When I try to make him admit that he is 'cheating', he goes: "A scramble IS a scramble." When I try to explain others how he's tricking them, they go: "But he does mess up the cube, can't you see its messed up whenever he starts fixing it?" :fp

He makes others scramble the cube once in a while to prevent them from seeing him as a cheater and then solves it (without getting sub-15 apparently, rather 40s), claiming he's now 'solving it slowly to show others how he does it'. :fp

Anyone have a good idea for getting back at this noob and finally open the eyes of everyone who's worshipping him?


----------



## BigGreen (Oct 15, 2010)

throw a brick at his head. if he dodges it throw your cube, if you make contact laugh at him.


----------



## vcuber13 (Oct 15, 2010)

or you could get sub 14 with real scrambles


----------



## Edward (Oct 15, 2010)

Become better at his trick than he is, but also be fast yourself.


----------



## Rinfiyks (Oct 15, 2010)

Do 2-gen solves yourself. Or offer to mix up each other's cube, swap back, and race.


----------



## JustinMSmith (Oct 15, 2010)

Rinfiyks said:


> Do 2-gen solves yourself.

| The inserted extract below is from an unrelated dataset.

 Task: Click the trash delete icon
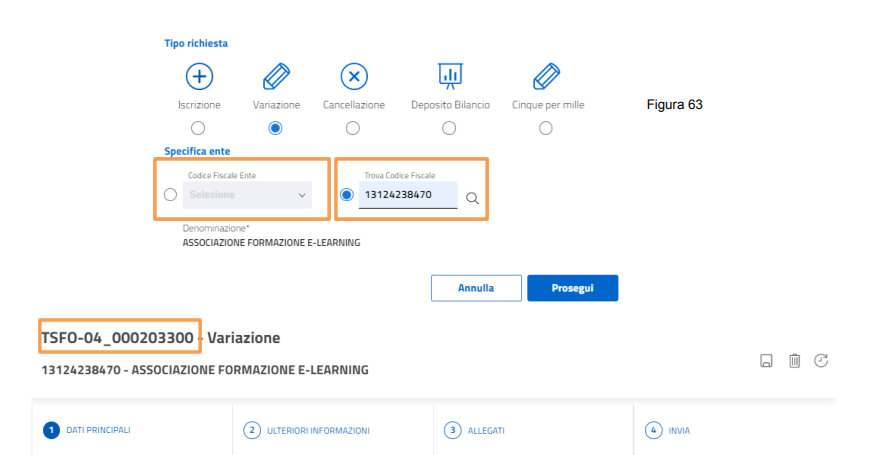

Or offer to mix up each other's cube, swap back, and race.


 
Hah, thanks, of course!  That's a good one, see what he answers to that one. 



vcuber13 said:


> or you could get sub 14 with real scrambles


 
The others don't know the difference between real scrambles or 2-gen scrambles. 
They accept it when he says: "A scramble is a scramble."
He and I are the only cubers.


----------



## StachuK1992 (Oct 15, 2010)

Explain it better to the outsiders.


----------



## RCTACameron (Oct 15, 2010)

Bring a list of computer generated scrambles to school for him, _just to make it fair_. And make sure _everyone_ is watching.


----------



## Kirjava (Oct 15, 2010)

Stop caring.


----------



## ElectricDoodie (Oct 15, 2010)

Rinfiyks said:


> Do 2-gen solves yourself. Or offer to mix up each other's cube, swap back, and race.


 
This. 
I was about to post that.

Also, have 2 other people scramble both cubes, then give it back, and then race. If he declines, say it's because he knows he's a cheater.


----------



## hawkmp4 (Oct 15, 2010)

Kirjava said:


> Stop caring.


 
This.

Does it really matter? Relax. Solve your cube and have fun doing it.


----------



## Chrish (Oct 15, 2010)

Doesn't matter, move on with your life.

The other day on the city bus I saw this guy solving a cube, you could tell he was just trying to get attention, which he was successful at. He was doing it the beginner's method, I could have whipped out my cube and show him off. But really.. who cares? So I didn't, and look, I'm alive.


----------



## theace (Oct 15, 2010)

ask him to show people his scramble. Point out that quite a lot is solved. Also, ask people to scramble his cube 10 times in a row. How long can he pass it off as being purposely slow?


----------



## Forte (Oct 15, 2010)

Give him a sock puppet


----------



## sub_zero1983 (Oct 15, 2010)

If he really wanted to fool people, he would have learned that trick Thrawst post on youtube where the cube was fully scrambled, but in such a way that it could could be solved in less than 3 sec. http://www.youtube.com/user/Thrawst#p/u/119/Hmgm5RmfkBo


----------



## Tyson (Oct 15, 2010)

Yeah, the easiest solution is not to care.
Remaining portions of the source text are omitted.